INFORMATION SUPPLIED:
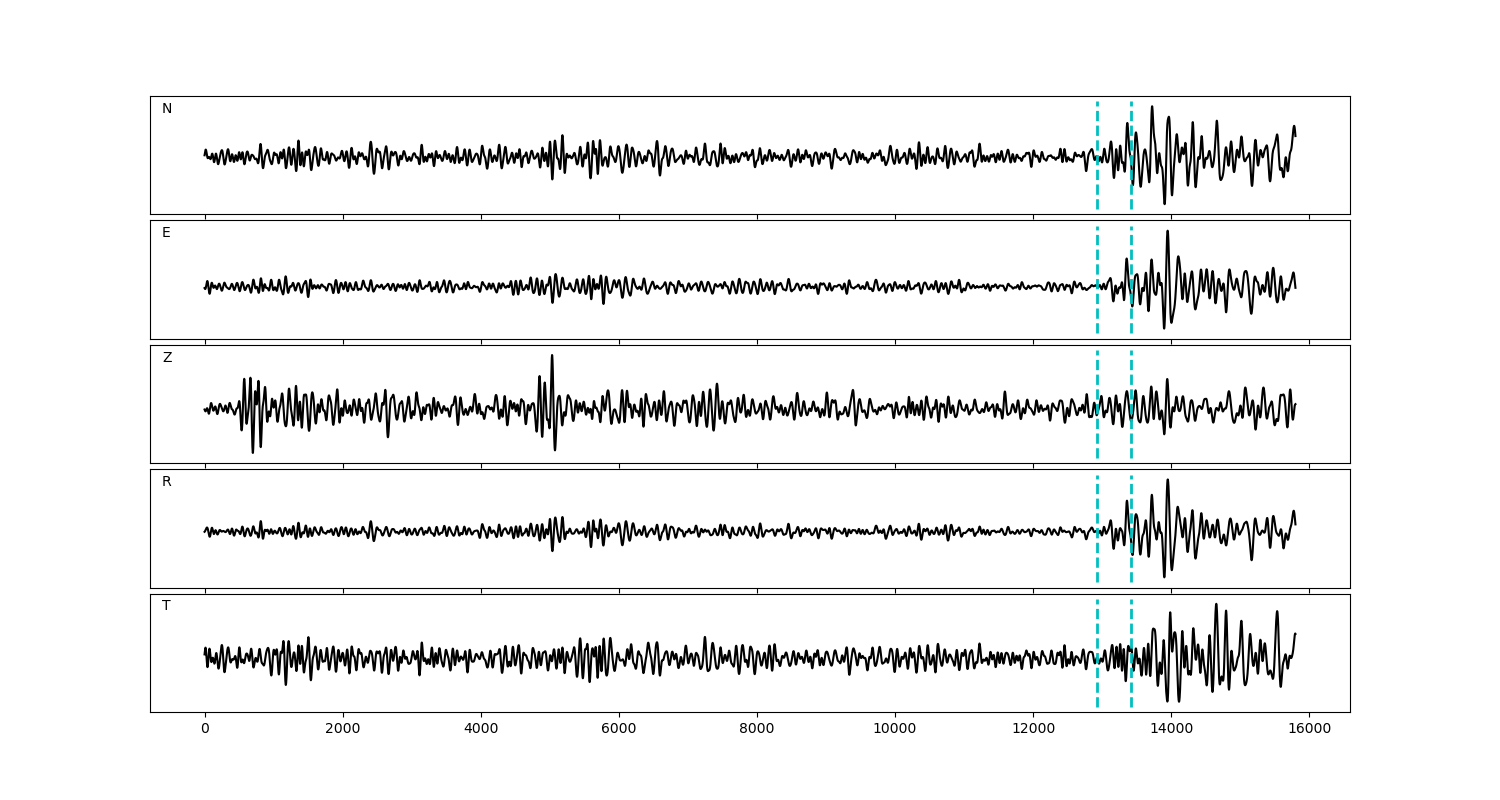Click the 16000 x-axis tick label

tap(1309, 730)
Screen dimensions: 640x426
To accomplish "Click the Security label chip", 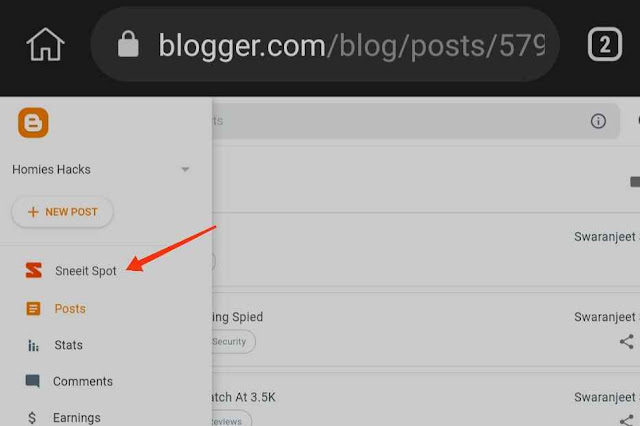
---
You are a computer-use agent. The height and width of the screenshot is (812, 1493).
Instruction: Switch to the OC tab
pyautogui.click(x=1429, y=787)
...
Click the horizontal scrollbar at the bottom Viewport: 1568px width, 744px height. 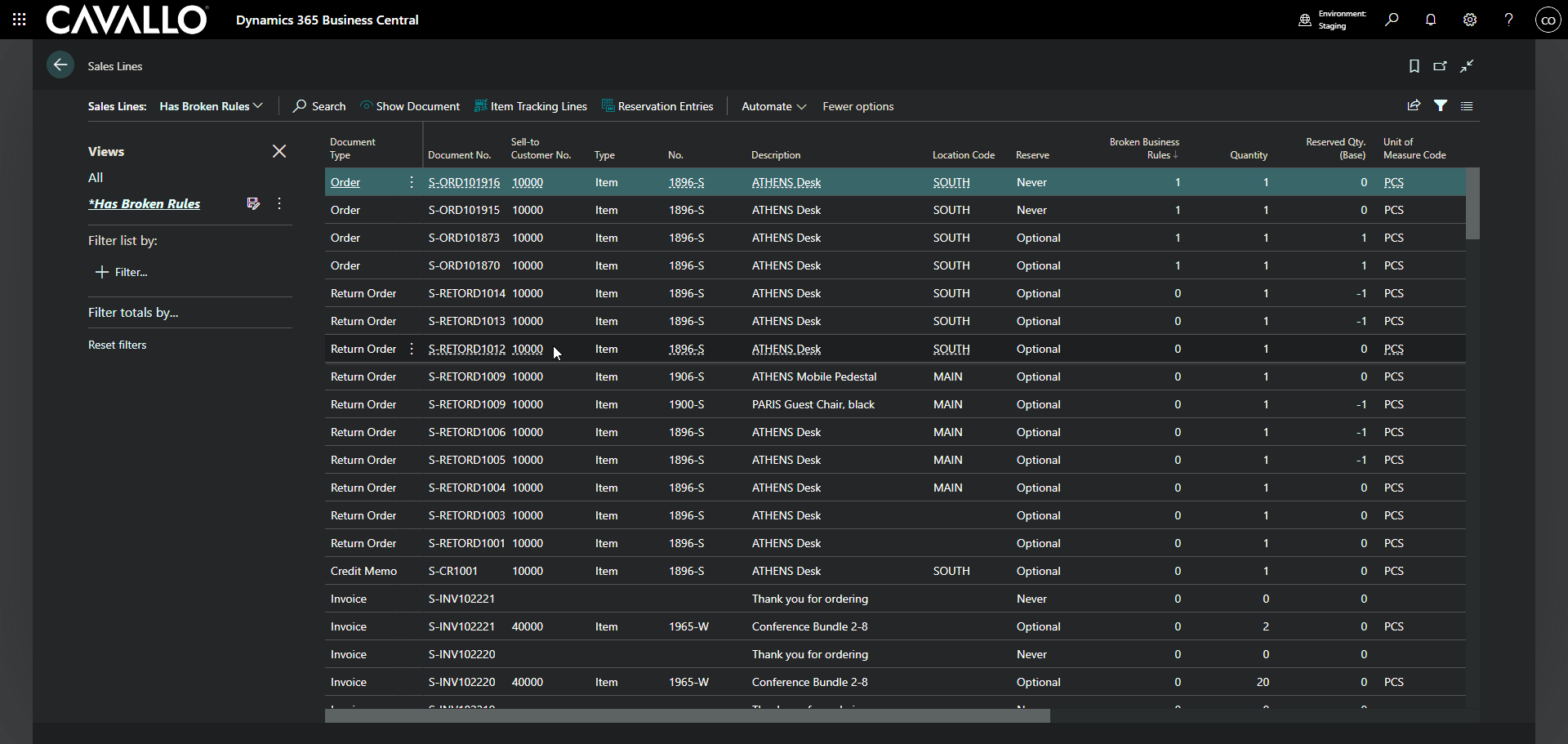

TASK OBJECTIVE: Repeat exactly the lines above, beginning at the one containing "Screen dimensions: 640x426" and ending at the one containing "the Security label". Do not carry over any pictures.

ANSWER TO THE EXERCISE:
Screen dimensions: 640x426
To accomplish "Click the Security label chip", 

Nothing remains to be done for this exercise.